La dernière récré se passe demain, après les retombées d'une bombe qui ont fait disparaitre tous les adultes ayant atteint l'âge de se reproduire. Les gamins se retrouvent à la rue, livrés à eux même, plongés dans une jungle qu'ils recréent. La loi du plus fort, la ruée sur les provisions dans les magasins... Les enfants apprennent la violence, ce qu'est la mort, et voir un enfant jouer nous parait tout à coup incongru ! Les enfants ont peur de grandir, parceque l'adolescent meurt, foudroyé raide dans son pantalon.
Ce livre porte un regard très sombre sur l'humanité, sur cette construction de société, où la propriété est le vol et la mort de l'autre. Mais il y a ce groupe de gamins, soudés, prêts à partager... qui est notre lueur d'espoir... Et leur lueur d'espoir clos l'album, lorsque deux jeunes, nus, s'enlacent, et ont l'air de pas mourir...

Altuna et Trillo sont argentins, nés au début des années 40. Altuna ne commet que des chefs d'oeuvre. Trillo, scénariste très productif, a parfois des ratés, mais est génial !!

Altuna et Trillo - La dernière récré
1986 Glénat, collection Grand chapitre
15/20

L'univers de Bernet est très sombre. C'est un auteur espagnol, qui a sombré malheureusement dans la facilité avec Claire de nuit et Bang bang !, séries de filles à poil.

 
Kraken, scénarisé par Segura, autre espagnol éminent, se déroule dans les égouts d'une grande ville, où on suit une patrouille chargée de détruire un Kraken. On l'oubli assez vite finalement, mais l'odeur d'égout reste là, entre assassins, flics corrompus et diplomates véreux. Bon, on se demande comment la ptite pépé se retrouve à baigner dans les eaux sales en mini-short, et les seins à l'air... Mais les histoires courtes sont bien ficelées, et le dessin de Bernet au top.

Bernet et Segura - Kraken
#2 Le meilleur flic de la ville - 87 Les humanos, collection Métal
#3 La patrouille de l'horreur - 88 Les humanos, collection Métal
13/20


Mais c'est quand même un cran en dessous de Torpedo.
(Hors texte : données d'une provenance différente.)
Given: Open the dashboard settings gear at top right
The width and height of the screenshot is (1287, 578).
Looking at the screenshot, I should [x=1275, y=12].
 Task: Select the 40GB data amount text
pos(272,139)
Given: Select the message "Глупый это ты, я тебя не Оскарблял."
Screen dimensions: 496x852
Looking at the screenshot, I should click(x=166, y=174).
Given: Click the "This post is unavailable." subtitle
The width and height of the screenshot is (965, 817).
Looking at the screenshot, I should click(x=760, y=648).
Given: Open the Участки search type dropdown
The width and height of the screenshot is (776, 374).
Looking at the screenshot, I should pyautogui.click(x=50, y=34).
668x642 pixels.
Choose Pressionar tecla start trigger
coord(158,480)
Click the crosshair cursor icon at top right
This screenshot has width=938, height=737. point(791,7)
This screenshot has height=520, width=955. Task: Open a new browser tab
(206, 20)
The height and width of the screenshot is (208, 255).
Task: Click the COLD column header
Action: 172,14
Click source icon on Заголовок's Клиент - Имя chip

Avec son héros cruel et méchant, égoïste et sans pitié. Le ton est très drôle, les idées de mise en scène, de récit sont géniales. L'humour de Spoon et White, la violence cruelle et réelle de Polstar en sont très proche.
Abuli (franco-espagnol) a réalisé dernièrement une série avec le breton Rossi, Laguibole, un peu décevante.

Bernet et Abuli - Torpedo 1936
#10 Dieu reconnaîtra les tiens ! - 90 Comics USA (Glénat ?)
14/20


Je me suis régalé de ces lectures, et ces auteurs argentins et espagnols méritent vraiment une reconnaissance plus importante qu'elle ne l'est. Glénat a beaucoup fait pour eux, et pour les italiens (la collection Grands chapitres est un bonheur).